Le « et en même temps » pervers de Macron

Macron a été scolarisé dans un collège jésuite à Amiens. Comme on le sait, les Jésuites sont réputés pour enseigner l’art de la rhétorique, en gros l’éloquence et l’art de manier deux propositions contradictoires dans le discours, le « et en même temps » macronien. Commentaire sur son allocution du 11 décembre 2018.

Les pouvoirs politiques et économiques savent depuis longtemps « travailler l’opinion publique », qu’on appelle cela propagande ou publicité. Macron et son gouvernement n’y dérogent pas. Ils tentent de discréditer le mouvement des Gilets Jaunes par leurs accusations d’ultras (droite ou gauche, « foules haineuses», racisme, etc).

Mais n’est-ce pas Macron qui, dans son allocution télévisée du 11 décembre dernier en réponse au mouvement des Gilets Jaunes (en plus des mesures annoncées « sans qu’il n’en coûte un centime aux entreprises »), affirmait aussi : « Je veux aussi que nous mettions d’accord la nation avec elle-même sur ce qu’est son identité profonde, que nous abordions la question de l’immigration. Il nous faut l’affronter », énumérant une série de « malaises » dont le « malaise face aux changements de notre société, à une laïcité bousculée et devant des modes de vie qui créent des barrières, de la distance » ?

Ainsi, après Nicolas Sarkozy, revoici « l’identité profonde » dans le discours d’un Président de la République.  Que vient faire la « question de l’immigration » dans un discours adressé au mouvement des Gilets Jaunes ?

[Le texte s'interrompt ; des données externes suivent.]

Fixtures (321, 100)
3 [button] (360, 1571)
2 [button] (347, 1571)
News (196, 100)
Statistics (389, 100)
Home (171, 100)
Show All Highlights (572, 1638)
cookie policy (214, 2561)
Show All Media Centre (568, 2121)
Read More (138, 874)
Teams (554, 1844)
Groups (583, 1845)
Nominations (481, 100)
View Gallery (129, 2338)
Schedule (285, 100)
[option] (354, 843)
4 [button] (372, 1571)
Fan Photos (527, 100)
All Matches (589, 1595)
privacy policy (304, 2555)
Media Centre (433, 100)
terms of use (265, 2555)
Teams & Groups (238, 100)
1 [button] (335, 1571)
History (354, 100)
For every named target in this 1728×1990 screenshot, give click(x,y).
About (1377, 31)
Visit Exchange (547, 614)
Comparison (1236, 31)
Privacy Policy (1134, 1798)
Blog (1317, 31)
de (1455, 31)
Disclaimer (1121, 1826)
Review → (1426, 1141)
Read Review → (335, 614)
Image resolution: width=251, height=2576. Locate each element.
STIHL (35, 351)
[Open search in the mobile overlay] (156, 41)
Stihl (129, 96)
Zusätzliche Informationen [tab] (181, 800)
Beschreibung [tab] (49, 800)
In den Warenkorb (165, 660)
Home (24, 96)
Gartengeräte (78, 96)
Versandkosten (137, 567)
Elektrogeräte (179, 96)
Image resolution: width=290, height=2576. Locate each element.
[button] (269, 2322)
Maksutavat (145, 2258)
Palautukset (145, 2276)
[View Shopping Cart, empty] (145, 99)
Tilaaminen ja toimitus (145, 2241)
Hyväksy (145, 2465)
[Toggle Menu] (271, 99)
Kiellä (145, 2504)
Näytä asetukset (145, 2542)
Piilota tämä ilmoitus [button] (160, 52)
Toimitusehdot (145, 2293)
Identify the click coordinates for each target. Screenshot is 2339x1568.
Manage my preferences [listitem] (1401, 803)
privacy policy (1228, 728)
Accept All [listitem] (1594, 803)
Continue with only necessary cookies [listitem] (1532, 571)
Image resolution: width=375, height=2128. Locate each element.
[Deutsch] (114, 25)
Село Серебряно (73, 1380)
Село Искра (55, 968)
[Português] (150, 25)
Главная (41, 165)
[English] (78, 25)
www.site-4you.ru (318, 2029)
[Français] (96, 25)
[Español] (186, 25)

Les Gilets Jaunes ne sont pas « un mouvement chimiquement pur », on l’aura compris. Mais ils expriment surtout une colère face à des conditions de vie qui se dégradent, des dépenses contraintes très élevées (où le poids des taxes aura été un catalyseur, mais où il faut aussi considérer les dépenses contraintes liées au secteur privé, comme le poids des loyers, des assurances, des prêts bancaires, des abonnements divers). Ils expriment aussi une colère contre le néo-libéralisme (le capitaliste dans sa version néo-libérale) : la mondialisation inégale, l’impact des technologies concentrées aux mains d’une minorité, la financiarisation de l’économie et la dégradation de l’environnement continuent de sévir et on n’en voit pas vraiment une issue heureuse, si ce n’est de nous révolter.

Ainsi, Macron est particulièrement pervers quand il vilipende les « foules haineuses » (qui seraient porteuses de racisme, de sexisme et d’homophobie) et « en même temps », vient nous faire des discours sur « la question de l’immigration » qu’il faudrait « affronter » (la question ou l’immigration ?). Son but est simple : trouver les failles pour diviser le peuple, peuple social s’entend, qui à l’occasion du mouvement des Gilets Jaunes, tente de nommer les maux dont il souffre.

Le racisme dans toutes ses formes nous insupporte, le capitalisme à la sauce Macron également (quelle que soit la sauce d’ailleurs) : le combat continue. Appuyons son caractère social et ajoutons-y notre sensibilité internationaliste et solidaire.